If a line below contains the word "sidebar", count it; give only the total.

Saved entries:
*** Begin section ***
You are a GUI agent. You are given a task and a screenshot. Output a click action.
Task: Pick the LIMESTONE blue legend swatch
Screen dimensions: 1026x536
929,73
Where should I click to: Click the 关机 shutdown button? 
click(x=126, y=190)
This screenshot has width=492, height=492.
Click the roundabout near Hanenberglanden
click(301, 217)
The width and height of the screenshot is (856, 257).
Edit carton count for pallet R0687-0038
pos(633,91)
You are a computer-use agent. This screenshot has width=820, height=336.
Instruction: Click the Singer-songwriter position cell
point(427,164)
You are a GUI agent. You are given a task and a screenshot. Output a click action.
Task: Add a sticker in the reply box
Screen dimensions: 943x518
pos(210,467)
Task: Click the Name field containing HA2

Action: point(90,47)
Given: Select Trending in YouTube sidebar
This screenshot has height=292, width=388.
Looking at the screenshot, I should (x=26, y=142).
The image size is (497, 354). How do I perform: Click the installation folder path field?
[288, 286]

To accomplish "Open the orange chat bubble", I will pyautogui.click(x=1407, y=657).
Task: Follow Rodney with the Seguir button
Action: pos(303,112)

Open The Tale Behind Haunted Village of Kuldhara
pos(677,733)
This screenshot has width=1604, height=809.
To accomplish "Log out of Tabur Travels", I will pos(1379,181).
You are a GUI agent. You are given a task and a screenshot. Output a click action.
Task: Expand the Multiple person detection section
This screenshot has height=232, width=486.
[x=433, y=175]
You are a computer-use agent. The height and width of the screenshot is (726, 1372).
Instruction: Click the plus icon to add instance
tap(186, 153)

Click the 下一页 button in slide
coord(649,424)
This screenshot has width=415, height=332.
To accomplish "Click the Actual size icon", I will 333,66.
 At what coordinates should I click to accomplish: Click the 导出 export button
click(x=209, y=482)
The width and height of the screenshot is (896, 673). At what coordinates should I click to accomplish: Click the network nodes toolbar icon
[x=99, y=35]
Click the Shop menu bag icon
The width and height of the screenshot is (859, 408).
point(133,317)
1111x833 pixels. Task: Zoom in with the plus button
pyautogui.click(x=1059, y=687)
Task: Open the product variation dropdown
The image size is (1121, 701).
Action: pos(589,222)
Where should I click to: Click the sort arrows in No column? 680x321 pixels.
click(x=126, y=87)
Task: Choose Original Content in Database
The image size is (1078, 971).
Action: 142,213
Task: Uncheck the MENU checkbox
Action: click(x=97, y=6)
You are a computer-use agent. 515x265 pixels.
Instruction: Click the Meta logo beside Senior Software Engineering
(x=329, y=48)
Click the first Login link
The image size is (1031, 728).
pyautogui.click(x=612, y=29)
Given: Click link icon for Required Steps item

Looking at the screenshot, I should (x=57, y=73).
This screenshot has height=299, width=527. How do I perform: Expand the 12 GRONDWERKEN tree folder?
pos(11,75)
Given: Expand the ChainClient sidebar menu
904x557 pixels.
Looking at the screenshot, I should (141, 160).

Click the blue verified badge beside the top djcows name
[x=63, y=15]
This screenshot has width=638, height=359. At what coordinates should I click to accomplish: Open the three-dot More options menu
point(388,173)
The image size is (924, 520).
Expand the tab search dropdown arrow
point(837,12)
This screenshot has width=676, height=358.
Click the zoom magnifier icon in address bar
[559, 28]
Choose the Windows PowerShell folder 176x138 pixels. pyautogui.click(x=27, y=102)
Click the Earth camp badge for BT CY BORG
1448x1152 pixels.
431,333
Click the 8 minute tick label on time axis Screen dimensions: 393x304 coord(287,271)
*** End section ***
▶ **ANSWER TO THIS EXERCISE**:
2